A Study of John Ruskin
|John Ruskin, 1863|
After an evening at my local cinema watching Mike Leigh’s new film ‘Mr. Turner’ ‘starring the likes of Timothy Spall as the lead J.M.W. Turner, I returned home intrigued about the biopic I had just witnessed, and the characters seen. In particular the character of John Ruskin had intrigued me. Although his appearance on screen was fleeting, his pronounced lisp, eccentric ways and apparent reverence of Turner had me captivated. Partly this was due to the fact I had already come across John Ruskin – and his work ‘The Stones of Venice’ but had not encountered him as young man or indeed I knew nothing of him but his work concerning architecture and art criticism. The character presented on screen seemed very different from his style of work and nothing like one would have imagined. It was entertaining to be presented suddenly with the figure of Ruskin in his brown overcoat and cornflower blue necktie – I was later to find out was somewhat his trademark as he felt that particular shade of blue complimented his eyes well. However on researching the film after the screening it became apparent through a particular article written by Philip Hoare for ‘The Guardian online’, that Ruskin had been crudely misrepresented -“Ruskin, played by Joshua McGuire, is a simpering Blackadderish caricature of an art intellectual: a lisping, red-headed, salon fop.” Hoare’s reveal that the character of Ruskin presented on screen in ‘Mr. Turner’ was indeed nothing like the man himself only intrigued me further. I now wished find out who Ruskin was, if not this “lisping, red-headed, salon fop”(Hoare) then who?
|Ruskin's painting of|
Christ Church college, Oxford
Ruskin suffered from various nervous breakdowns eventually culminating in his insanity. The 'last straw' as they say was his love affair with Rose La Touche, which much like his marriage to Effie, was to end in disaster. Ruskin fell in love with Rose when he was in his forties and her scarcely ten years old. Though waiting for her to come of age her parents were still horrified by this prospect. Banned from ever seeing her Ruskin took drastic measures to ensure he did, at points chasing"...her carriage through London, [and even] confronting her in the Royal Academy [...] handing her a forbidden love letter."(Hoare) However Rose died aged 24, psychiatrically disturbed and suffering from anaemia. Ruskin's grief led him to hire mediums to try to contact her spirit. His insanity grew steadily worse, ending with him believing that him and Rose had indeed been wed, with Joan of Arc as their bridesmaid.

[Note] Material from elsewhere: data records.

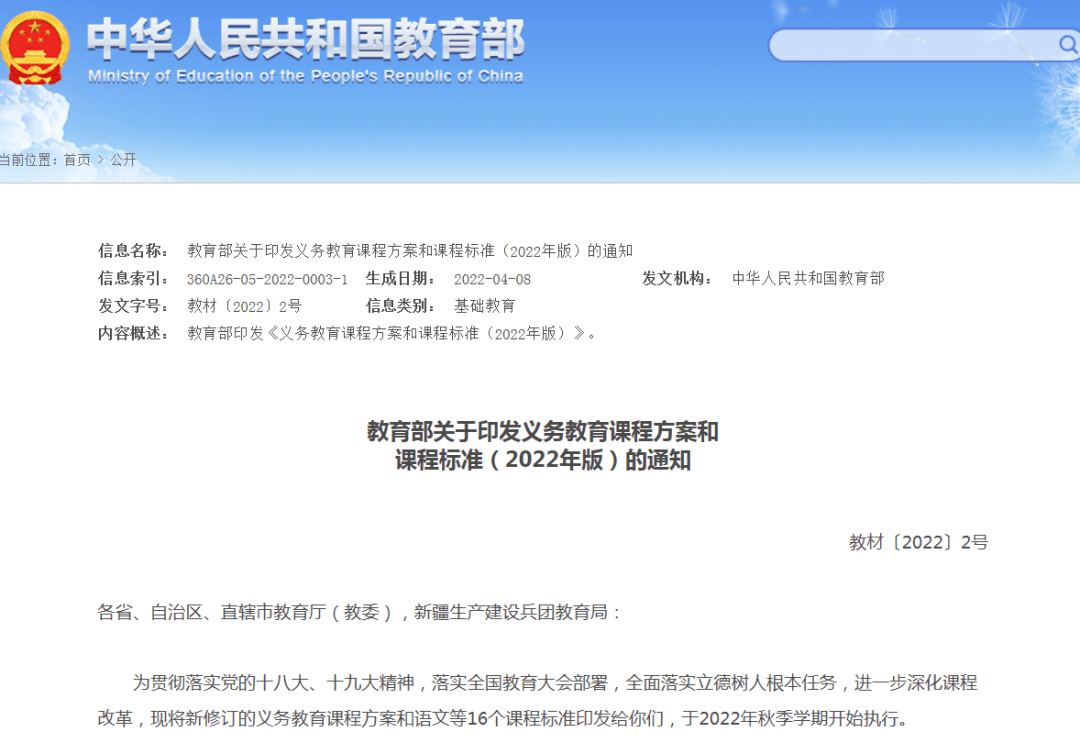This screenshot has height=743, width=1080.
Task: Click the salutation line starting 各省、自治区
Action: coord(360,612)
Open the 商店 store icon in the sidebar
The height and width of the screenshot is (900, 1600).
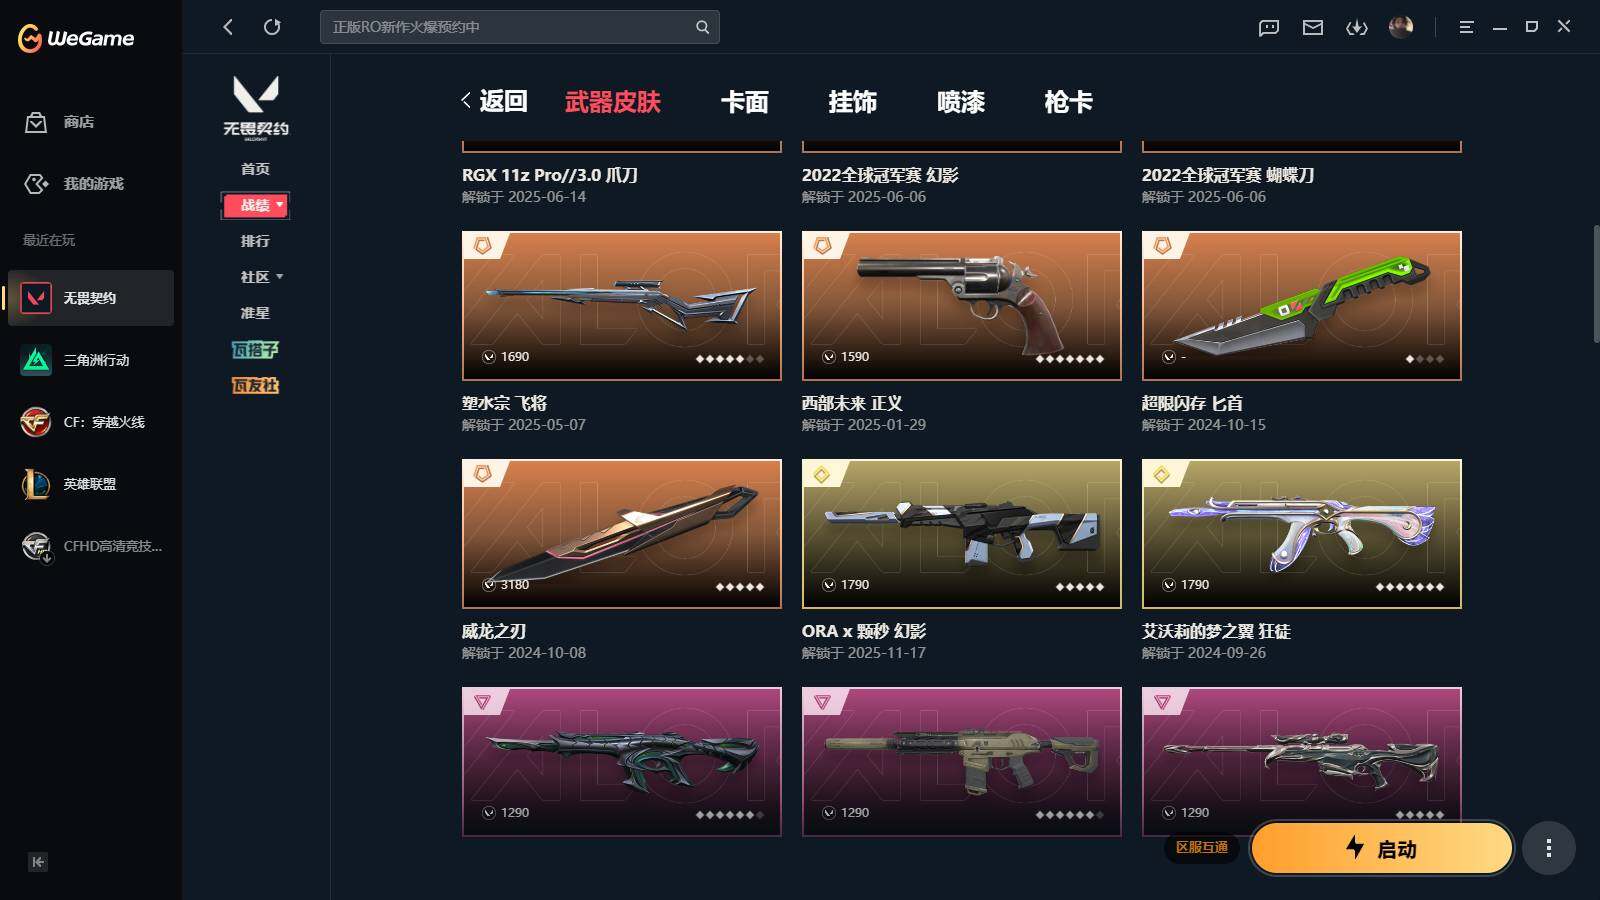point(36,122)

|A Study of a Kingfisher, John Ruskin.|
Although Ruskin's story ended in tragedy, with him eventually passing away on the 20th of January 1900, his legacy lives on. Not only through his students at Oxford University where he taught - his students included the likes of Oscar Wilde- but also through his art criticism, which is still widely read and appreciated today. Ruskin also helped form artists of his era, for instance his praise of Turner, and helped to shape the artists and art critics of today. Not only did he do so through his volumes of critical work, but his own extraordinary paintings and drawings some of which can be seen hanging in The Tate, London. His work on architecture also helped to shape Victorian England, bringing about a gothic revival. His influence on the arts seems to be as steadfast as the Oxford College now founded in his name.